EXERCISE DESCRIPTION -> Search the records below for the word "Toggle". Pull out each line that has it.

Stored data entries
_____

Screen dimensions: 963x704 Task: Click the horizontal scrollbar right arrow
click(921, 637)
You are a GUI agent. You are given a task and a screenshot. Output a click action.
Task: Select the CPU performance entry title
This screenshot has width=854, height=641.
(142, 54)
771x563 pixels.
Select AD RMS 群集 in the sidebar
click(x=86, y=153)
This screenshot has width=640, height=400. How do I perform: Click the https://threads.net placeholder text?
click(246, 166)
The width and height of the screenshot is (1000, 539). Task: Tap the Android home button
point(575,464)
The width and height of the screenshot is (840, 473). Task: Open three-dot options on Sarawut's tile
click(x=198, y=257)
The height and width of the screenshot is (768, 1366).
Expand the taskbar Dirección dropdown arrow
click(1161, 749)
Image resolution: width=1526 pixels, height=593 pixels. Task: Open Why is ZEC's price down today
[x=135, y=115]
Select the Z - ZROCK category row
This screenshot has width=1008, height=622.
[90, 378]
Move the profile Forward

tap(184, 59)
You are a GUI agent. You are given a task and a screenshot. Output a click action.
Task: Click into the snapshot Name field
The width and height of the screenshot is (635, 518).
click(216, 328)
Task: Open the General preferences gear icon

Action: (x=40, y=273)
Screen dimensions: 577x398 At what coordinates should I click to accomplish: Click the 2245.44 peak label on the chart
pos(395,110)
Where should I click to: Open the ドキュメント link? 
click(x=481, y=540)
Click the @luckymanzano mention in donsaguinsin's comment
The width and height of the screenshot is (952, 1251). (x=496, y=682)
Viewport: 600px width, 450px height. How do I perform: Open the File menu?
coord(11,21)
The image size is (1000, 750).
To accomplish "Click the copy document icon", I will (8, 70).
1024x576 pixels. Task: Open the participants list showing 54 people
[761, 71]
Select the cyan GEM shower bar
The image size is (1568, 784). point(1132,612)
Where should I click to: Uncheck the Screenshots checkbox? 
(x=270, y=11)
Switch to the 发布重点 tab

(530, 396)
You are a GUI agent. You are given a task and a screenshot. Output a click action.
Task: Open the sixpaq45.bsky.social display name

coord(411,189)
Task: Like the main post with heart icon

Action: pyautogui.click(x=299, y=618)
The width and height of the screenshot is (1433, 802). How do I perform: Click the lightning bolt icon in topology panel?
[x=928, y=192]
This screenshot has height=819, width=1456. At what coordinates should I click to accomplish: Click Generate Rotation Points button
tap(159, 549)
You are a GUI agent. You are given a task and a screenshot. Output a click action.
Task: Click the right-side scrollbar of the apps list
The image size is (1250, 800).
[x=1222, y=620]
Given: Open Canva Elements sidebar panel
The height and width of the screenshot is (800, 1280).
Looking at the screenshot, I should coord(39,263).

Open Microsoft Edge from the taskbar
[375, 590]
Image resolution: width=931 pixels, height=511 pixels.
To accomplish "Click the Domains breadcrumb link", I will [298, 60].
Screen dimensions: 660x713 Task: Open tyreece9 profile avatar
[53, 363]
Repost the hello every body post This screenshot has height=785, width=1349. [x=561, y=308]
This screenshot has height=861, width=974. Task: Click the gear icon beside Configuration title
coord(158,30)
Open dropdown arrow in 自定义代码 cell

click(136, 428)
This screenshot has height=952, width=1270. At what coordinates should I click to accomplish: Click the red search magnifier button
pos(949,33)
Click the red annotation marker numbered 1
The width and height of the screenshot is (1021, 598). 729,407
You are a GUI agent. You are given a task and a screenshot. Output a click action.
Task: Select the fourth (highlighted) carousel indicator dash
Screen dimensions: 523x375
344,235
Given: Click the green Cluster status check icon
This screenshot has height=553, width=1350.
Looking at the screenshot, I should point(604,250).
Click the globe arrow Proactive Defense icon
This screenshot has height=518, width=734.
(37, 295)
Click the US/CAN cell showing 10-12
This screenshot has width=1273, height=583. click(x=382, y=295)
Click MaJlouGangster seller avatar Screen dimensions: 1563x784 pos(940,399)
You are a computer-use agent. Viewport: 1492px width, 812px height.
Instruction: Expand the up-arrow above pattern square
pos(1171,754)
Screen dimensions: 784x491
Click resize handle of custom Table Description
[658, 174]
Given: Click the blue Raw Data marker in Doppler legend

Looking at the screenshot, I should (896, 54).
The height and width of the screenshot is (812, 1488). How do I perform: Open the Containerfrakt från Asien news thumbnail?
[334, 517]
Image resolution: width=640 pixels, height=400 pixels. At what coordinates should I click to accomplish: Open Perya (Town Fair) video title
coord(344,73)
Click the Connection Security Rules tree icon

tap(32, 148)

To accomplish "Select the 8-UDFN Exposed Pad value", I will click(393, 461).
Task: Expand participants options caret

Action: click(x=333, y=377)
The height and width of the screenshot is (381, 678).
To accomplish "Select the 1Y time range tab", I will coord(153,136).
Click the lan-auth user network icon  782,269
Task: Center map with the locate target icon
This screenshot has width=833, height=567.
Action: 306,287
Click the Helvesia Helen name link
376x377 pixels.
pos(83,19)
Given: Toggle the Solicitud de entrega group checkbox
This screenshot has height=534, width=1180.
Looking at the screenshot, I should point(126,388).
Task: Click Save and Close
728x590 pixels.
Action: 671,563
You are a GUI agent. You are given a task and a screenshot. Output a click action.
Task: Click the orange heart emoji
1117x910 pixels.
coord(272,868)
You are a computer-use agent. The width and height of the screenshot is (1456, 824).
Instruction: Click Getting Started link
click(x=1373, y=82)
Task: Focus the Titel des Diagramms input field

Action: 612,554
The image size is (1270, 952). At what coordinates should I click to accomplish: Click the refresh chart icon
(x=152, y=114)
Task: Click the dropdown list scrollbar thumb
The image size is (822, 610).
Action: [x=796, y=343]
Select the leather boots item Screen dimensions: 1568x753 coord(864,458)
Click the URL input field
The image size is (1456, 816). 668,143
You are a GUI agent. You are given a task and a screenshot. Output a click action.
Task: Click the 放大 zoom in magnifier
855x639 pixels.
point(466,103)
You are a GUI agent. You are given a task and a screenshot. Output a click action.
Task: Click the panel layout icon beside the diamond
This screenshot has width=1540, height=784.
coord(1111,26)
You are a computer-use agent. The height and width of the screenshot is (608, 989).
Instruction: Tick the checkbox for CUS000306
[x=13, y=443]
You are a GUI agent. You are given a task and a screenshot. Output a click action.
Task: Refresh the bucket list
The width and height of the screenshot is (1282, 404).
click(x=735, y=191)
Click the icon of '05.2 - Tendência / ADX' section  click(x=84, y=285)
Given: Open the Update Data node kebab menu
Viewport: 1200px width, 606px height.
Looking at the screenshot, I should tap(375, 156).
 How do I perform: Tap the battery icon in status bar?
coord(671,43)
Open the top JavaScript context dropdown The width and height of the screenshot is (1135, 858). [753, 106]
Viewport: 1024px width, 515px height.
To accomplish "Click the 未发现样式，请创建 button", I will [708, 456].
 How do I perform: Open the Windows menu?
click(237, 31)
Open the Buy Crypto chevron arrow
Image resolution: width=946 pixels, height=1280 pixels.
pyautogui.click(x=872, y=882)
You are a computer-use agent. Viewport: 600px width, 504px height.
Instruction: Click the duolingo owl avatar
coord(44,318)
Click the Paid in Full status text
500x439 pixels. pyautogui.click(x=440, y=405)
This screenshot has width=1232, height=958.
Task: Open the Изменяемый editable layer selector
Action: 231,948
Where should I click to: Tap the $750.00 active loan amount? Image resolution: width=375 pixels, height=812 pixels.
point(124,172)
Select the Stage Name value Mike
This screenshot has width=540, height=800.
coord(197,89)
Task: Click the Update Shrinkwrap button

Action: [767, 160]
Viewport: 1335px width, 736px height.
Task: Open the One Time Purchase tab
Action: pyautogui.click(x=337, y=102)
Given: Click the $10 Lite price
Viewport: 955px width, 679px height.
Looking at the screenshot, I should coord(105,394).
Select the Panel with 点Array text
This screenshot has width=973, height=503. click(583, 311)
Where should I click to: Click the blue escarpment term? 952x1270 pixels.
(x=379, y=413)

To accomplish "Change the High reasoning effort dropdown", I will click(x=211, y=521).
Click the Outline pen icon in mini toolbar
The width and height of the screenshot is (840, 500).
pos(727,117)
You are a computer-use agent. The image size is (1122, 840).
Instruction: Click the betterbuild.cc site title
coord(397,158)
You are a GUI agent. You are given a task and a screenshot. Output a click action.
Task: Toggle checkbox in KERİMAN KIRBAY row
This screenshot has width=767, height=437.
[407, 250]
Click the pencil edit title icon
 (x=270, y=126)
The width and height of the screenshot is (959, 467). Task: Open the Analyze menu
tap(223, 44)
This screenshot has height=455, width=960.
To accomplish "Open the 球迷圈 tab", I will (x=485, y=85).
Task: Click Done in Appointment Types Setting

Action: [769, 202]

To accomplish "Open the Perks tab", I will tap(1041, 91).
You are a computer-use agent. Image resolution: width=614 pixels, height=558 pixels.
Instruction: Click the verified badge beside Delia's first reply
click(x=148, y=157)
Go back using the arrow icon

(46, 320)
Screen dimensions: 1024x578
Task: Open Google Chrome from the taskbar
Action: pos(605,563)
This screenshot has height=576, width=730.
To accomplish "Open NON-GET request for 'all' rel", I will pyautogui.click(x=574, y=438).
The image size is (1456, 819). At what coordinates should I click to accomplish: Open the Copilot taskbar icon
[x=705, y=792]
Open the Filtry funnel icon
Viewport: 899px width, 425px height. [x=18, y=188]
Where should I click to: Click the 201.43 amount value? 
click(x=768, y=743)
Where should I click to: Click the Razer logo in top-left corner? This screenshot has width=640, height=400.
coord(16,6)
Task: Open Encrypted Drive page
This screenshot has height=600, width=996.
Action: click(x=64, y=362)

_____

YOUR SOLUTION ->
Given: Toggle the Solicitud de entrega group checkbox
Task: Toggle checkbox in KERİMAN KIRBAY row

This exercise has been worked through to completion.